Excerpt =>
━━━━━━

# The Daily Show

In this usecase we will be taking a famous Tv show dataset i.e.,The Daily show and we will be performing analysis on the guests who came to the show.

**Dataset Description:**

- **YEAR** –  The year the episode aired

- **GoogleKnowlege_Occupation** -Their occupation or office, according to Google’s Knowledge Graph or, if they’re not in there, how Stewart introduced them on the program.

- **Show** – Air date of episode. Not unique, as some shows had more than one guest

- **Group** – A larger group designation for the occupation. For instance, us senators, us presidents, and former presidents are all under “politicians”

- **Raw_Guest_List** – The person or list of people who appeared on the show, according to Wikipedia. The GoogleKnowlege_Occupation only refers to one of them in a given row.   

## Initializing spark session

In [1]:
import findspark
findspark.init()
import pyspark

In [2]:
from pyspark.sql import SparkSession

In [6]:
spark = SparkSession.builder.appName('usecase_10').getOrCreate()
sc = spark.sparkContext
sc.setLogLevel('ERROR')

### Daily Show Data

In [7]:
df = spark.read.format('csv').options(header=False, inferSchema=True).load('daily_show_guests')

In [8]:
df.printSchema()

━━━━━━

Material supplied =>

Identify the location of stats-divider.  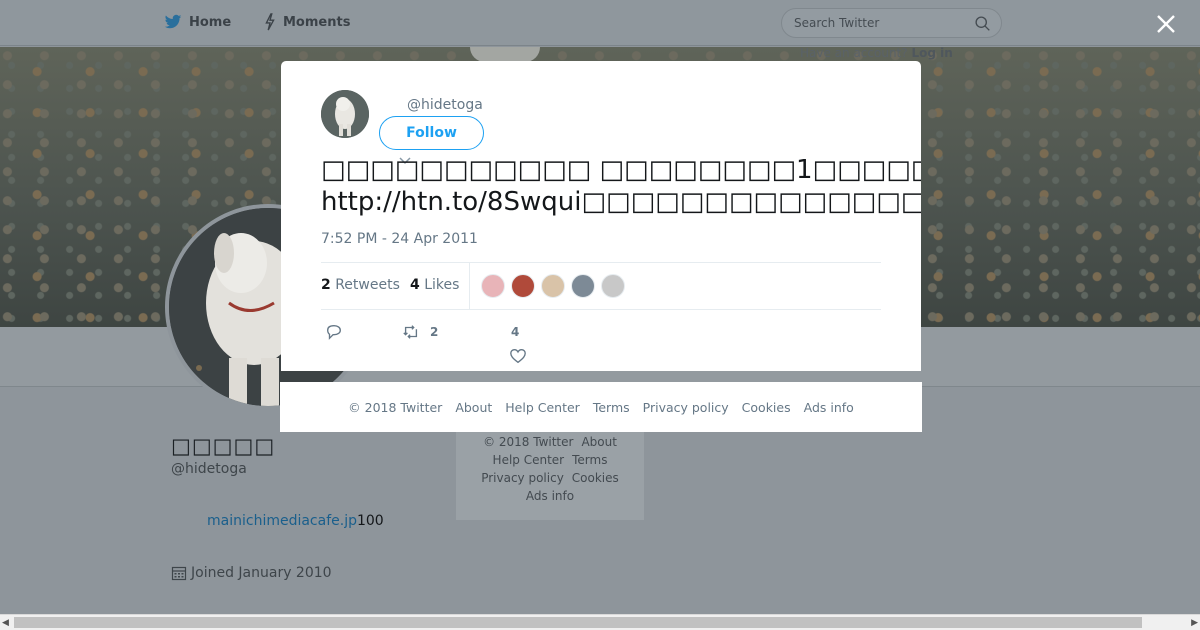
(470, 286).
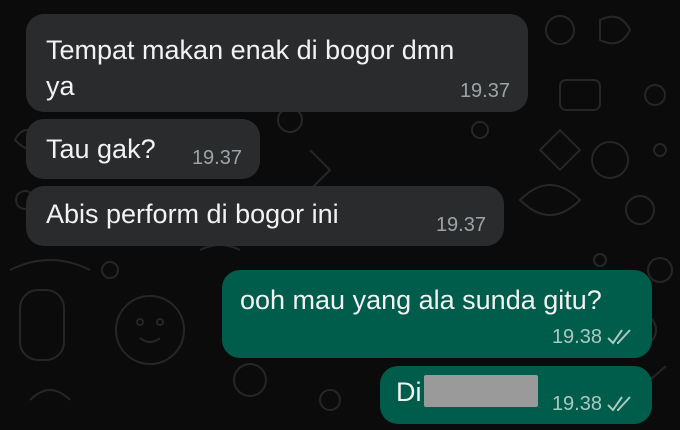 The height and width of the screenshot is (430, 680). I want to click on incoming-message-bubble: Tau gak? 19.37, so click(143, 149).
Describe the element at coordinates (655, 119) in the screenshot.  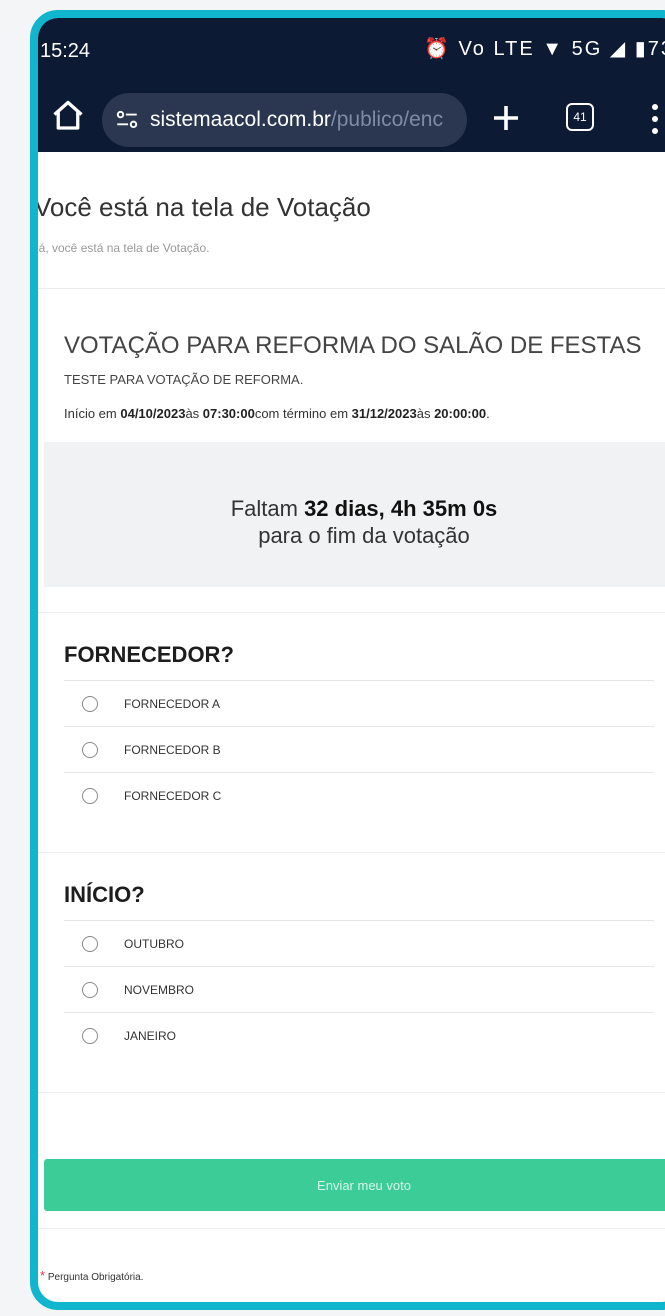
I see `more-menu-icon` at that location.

━━━━━━

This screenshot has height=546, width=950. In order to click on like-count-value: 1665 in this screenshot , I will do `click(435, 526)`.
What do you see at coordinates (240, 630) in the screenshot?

━━━━━━

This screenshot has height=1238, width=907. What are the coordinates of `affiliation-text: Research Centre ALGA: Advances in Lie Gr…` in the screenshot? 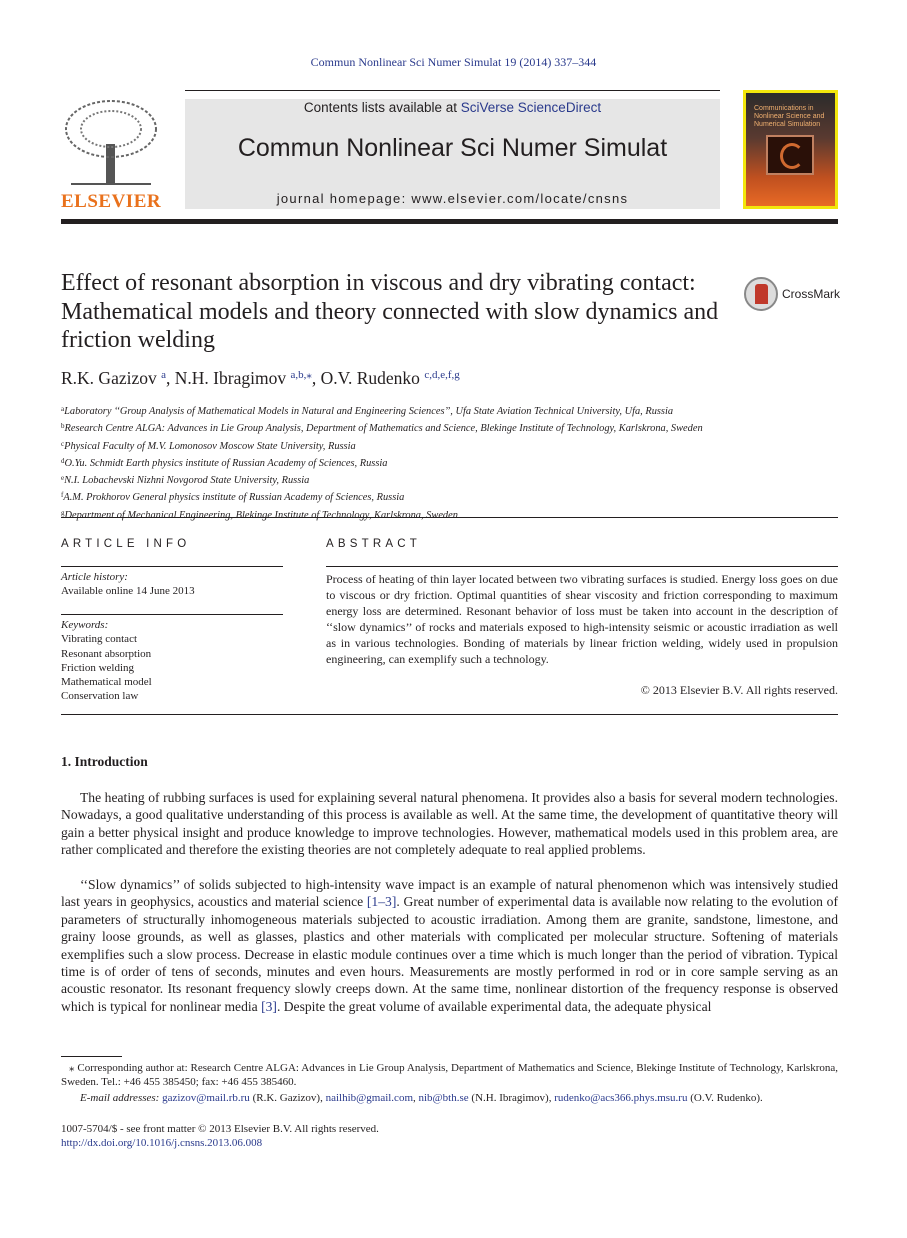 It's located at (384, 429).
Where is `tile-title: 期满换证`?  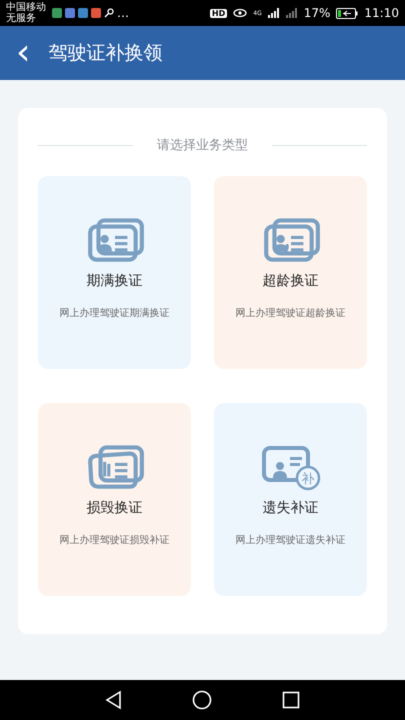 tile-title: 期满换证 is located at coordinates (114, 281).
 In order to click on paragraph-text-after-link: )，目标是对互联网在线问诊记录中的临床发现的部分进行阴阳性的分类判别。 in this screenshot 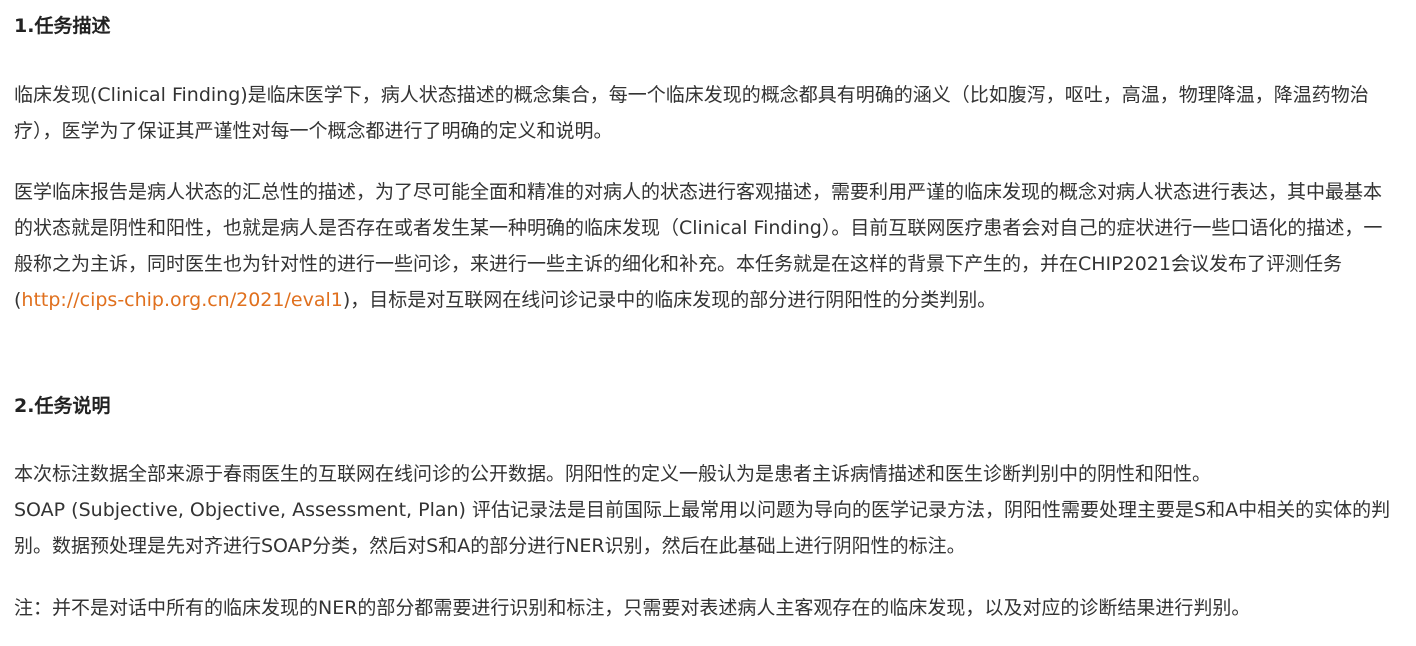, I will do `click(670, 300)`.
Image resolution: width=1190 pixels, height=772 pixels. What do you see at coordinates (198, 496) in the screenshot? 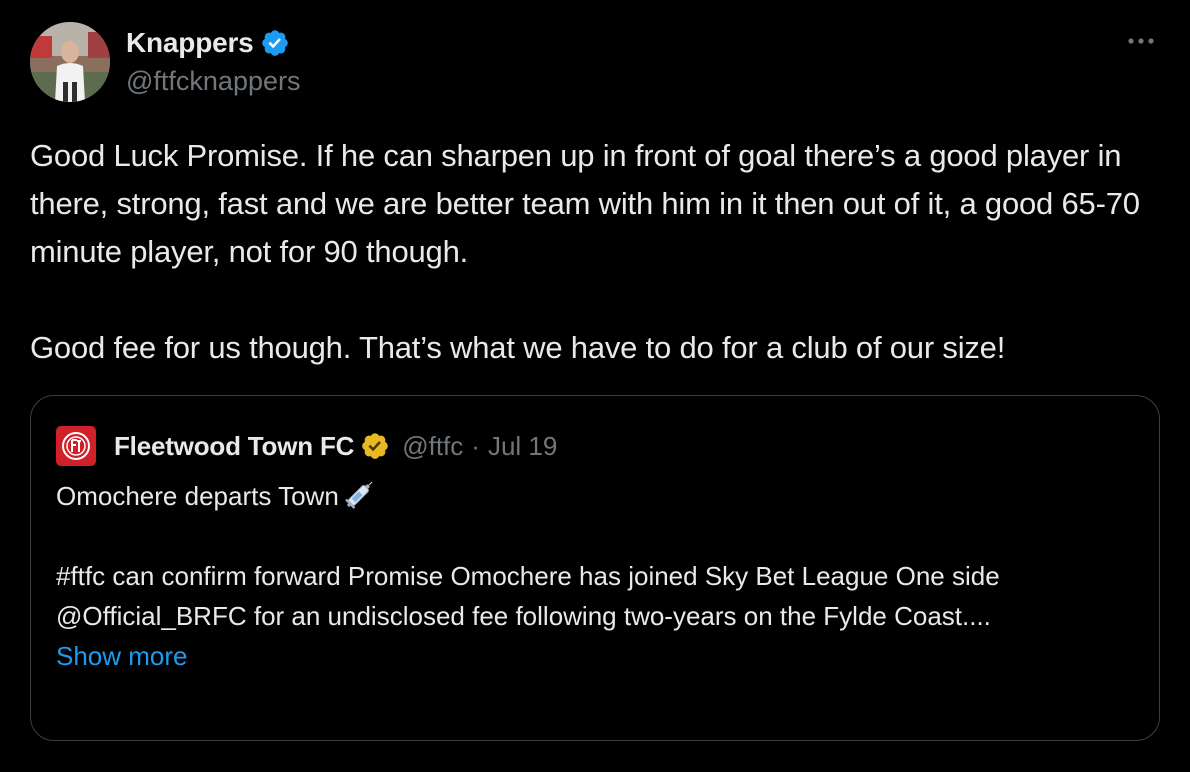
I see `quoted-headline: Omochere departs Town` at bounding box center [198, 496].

━━━━━━

Activity list =>
• 1. Answer these about the Daily Show notebook:
(a) What does the Show column hold, according to the dataset description?
(b) What app name is given to the Spark session?
(c) What log level is set on the Spark context?
• 2. Please pick up the Daily Show notebook from where it stops.
The data has nothing to do with the Daily Show notebook.

Written answers =>
• 1.
(a) The air date of the episode.
(b) usecase_10
(c) ERROR

• 2.
root
 |-- _c0: integer (nullable = true)
 |-- _c1: string (nullable = true)
 |-- _c2: string (nullable = true)
 |-- _c3: string (nullable = true)
 |-- _c4: string (nullable = true)



In [9]:
df.show(3)

+----+------------------+-------+------+---------------+
| _c0|               _c1|    _c2|   _c3|            _c4|
+----+------------------+-------+------+---------------+
|1999|             actor|1/11/99|Acting| Michael J. Fox|
|1999|          Comedian|1/12/99|Comedy|Sandra Bernhard|
|1999|television actress|1/13/99|Acting|  Tracey Ullman|
+----+------------------+-------+------+---------------+
only showing top 3 rows



In [10]:
columns = ['YEAR ','GoogleKnowlege_Occupation','Show','Group','Raw_Guest_List']

In [11]:
for i,col in enumerate(df.columns):
    df = df.withColumnRenamed(col,columns[i])

In [12]:
df.printSchema()

root
 |-- YEAR : integer (nullable = true)
 |-- GoogleKnowlege_Occupation: string (nullable = true)
 |-- Show: string (nullable = true)
 |-- Group: string (nullable = true)
 |-- Raw_Guest_List: string (nullable = true)



In [13]:
df.show(5)

+-----+-------------------------+-------+------+----------------+
|YEAR |GoogleKnowlege_Occupation|   Show| Group|  Raw_Guest_List|
+-----+-------------------------+-------+------+----------------+
| 1999|                    actor|1/11/99|Acting|  Michael J. Fox|
| 1999|                 Comedian|1/12/99|Comedy| Sandra Bernhard|
| 1999|       television actress|1/13/99|Acting|   Tracey Ullman|
| 1999|             film actress|1/14/99|Acting|Gillian Anderson|
| 1999|                    actor|1/18/99|Acting|David Alan Grier|
+-----+-------------------------+-------+------+----------------+
only showing top 5 rows



In [15]:
df.count()

2693

In [23]:
df.where("Show BETWEEN '1/11/99' AND '6/11/99'").count()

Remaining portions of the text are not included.